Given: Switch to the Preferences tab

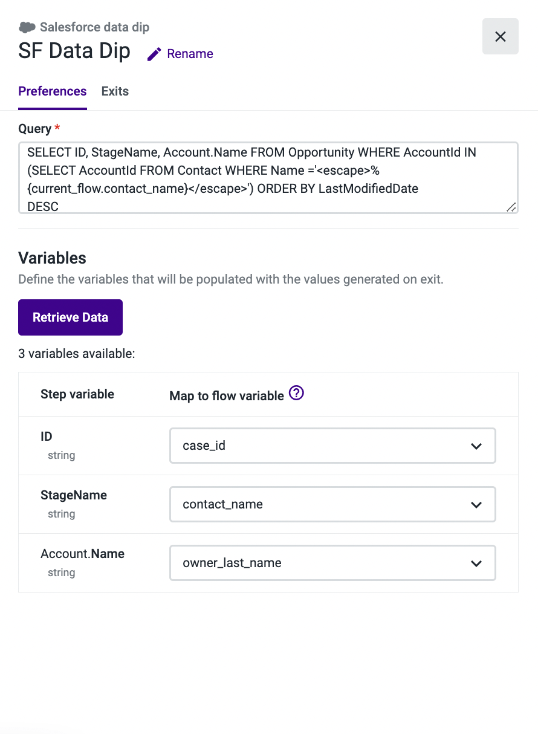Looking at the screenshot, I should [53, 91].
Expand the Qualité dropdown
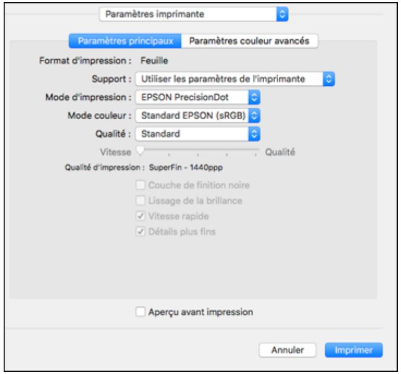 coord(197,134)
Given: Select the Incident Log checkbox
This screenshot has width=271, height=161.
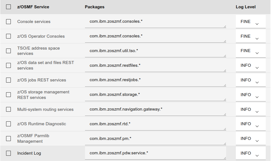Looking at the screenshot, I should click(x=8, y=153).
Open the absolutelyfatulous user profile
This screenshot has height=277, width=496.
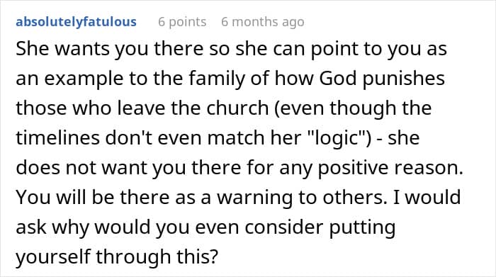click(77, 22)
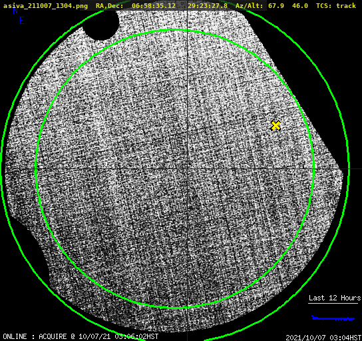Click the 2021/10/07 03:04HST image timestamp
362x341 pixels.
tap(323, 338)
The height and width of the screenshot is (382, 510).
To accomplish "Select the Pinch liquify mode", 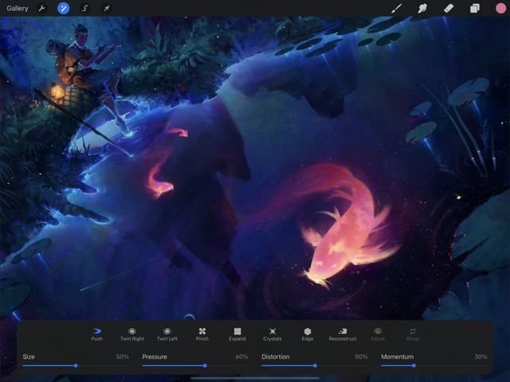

————————

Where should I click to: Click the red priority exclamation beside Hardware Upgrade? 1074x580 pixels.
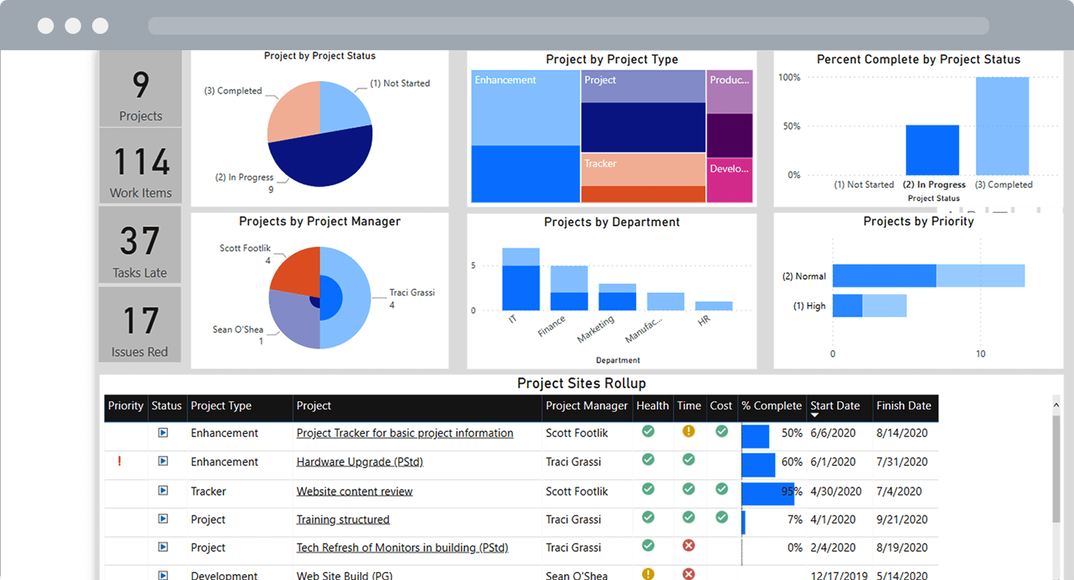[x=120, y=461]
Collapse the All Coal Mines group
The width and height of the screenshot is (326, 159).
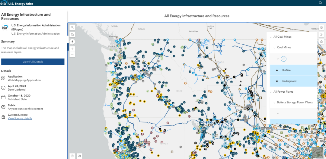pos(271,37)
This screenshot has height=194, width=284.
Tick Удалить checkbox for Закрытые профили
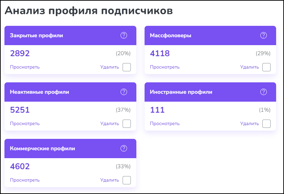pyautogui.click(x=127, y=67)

————————

#### BRIEF:
Your reply should consist solely of the lines above from the line containing "Open the absolutelyfatulous user profile" up to and including the line containing "the Pinch liquify", reproduced exactly, minus the pictures.

#### RESULT OF THE EXERCISE:
Open the absolutelyfatulous user profile
This screenshot has height=277, width=496.
click(77, 22)
Click the 2021/10/07 03:04HST image timestamp
362x341 pixels.
tap(323, 338)
The height and width of the screenshot is (382, 510).
To accomplish "Select the Pinch liquify mode", 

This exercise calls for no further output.